My freelance work is slow, and since leaving my part-time day job five months ago, I have little to do that’s enjoyable. I wish I could have a do-over and take my job back, because after all the complaining I’d done about one supervisor and how things had gone to pot, things changed after I left. A new supervisor is at the helm, and all is good at the old place. If only I’d stayed.
So here I am with a serpentine schedule, some days going left, others going right. Some people would give their eye teeth to have a flexible schedule. They’d take up a hobby or continue with one they have and love. They’d travel, laptop in hand, and work whenever it was convenient to them, maybe looking out over a vast ocean or a forest filled with ferns and canopies of green. Maybe they’d squeeze in volunteer work, helping their fellow man and woman by serving food or rocking babies. They’d possibly simply take time to breathe, thanking their lucky stars for the time they have left on this earth.
But I’m not there yet. I’m sad, and after learning last week of a chronic illness I have, I’m depressed as well.
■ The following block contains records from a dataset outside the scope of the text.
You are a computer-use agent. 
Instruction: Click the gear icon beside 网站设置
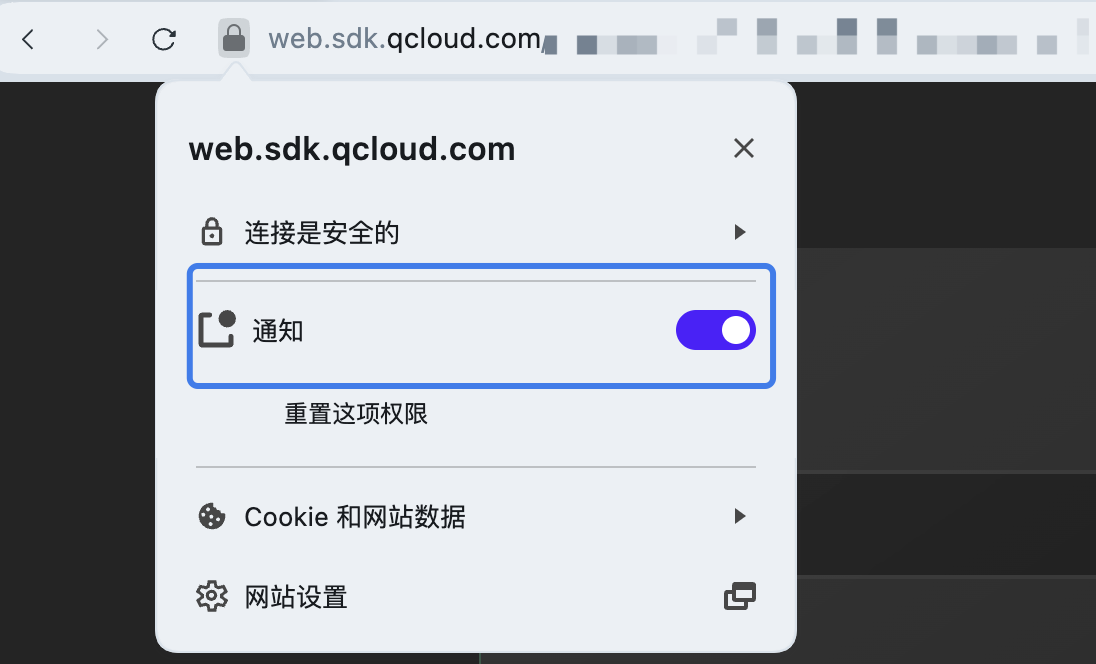[211, 597]
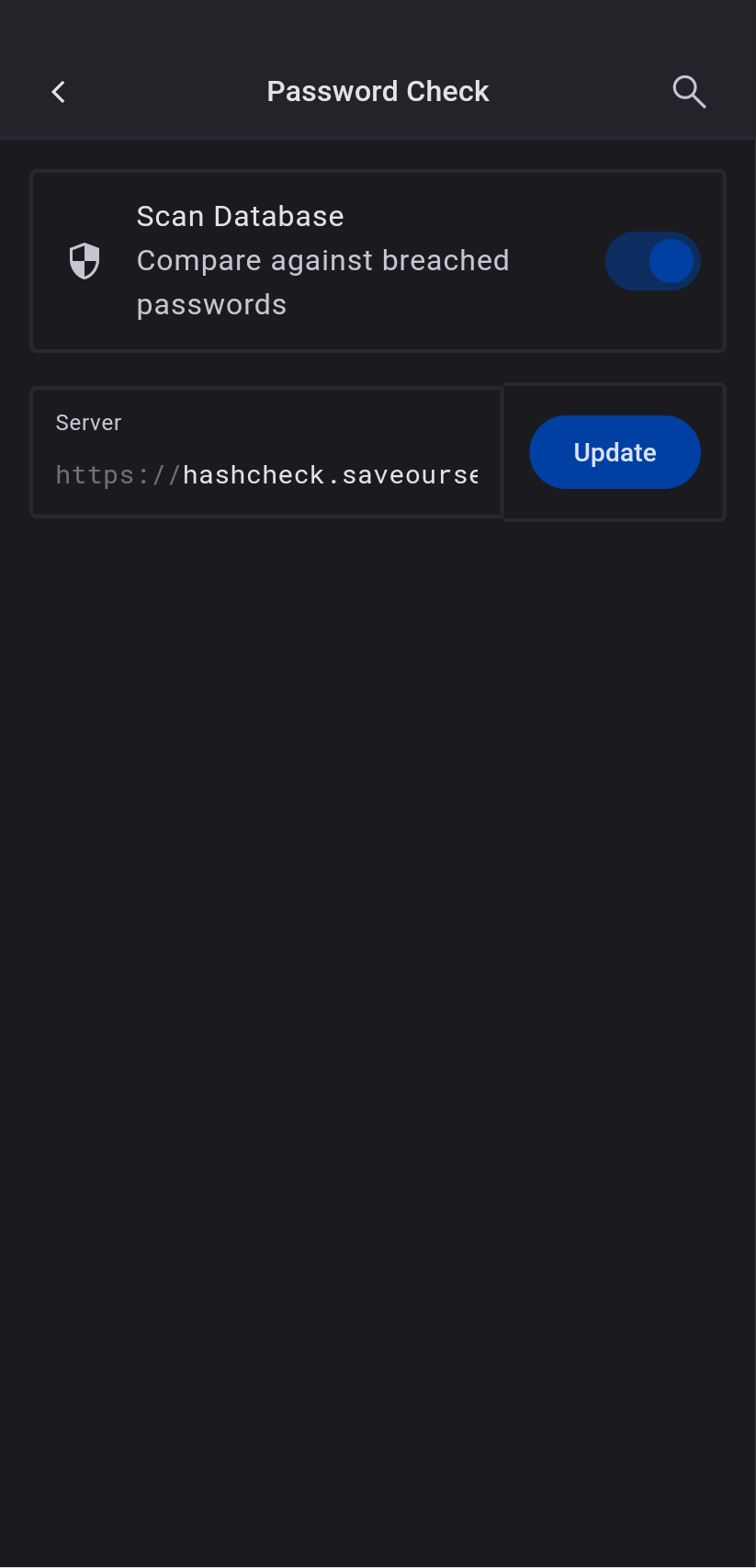Click the Server field label
This screenshot has width=756, height=1568.
click(x=88, y=423)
The work I now have is not the work I love. I haven’t had the editing work that sustains my being in over a year. I feel I made a mistake in quitting the part-time job too and wish I had somewhere to go during the day to make my time feel valuable. I tried to get my old job back after another coworker left, but it’s obvious that the new manager does not want to make it work, even when he had an effortless opportunity to do so.
So I’ll trudge on, hoping something comes of the jobs I’ve applied to and interviewed for in recent weeks. There is hope over the rainbow. At this point, though, I’m just waiting for the rain to end.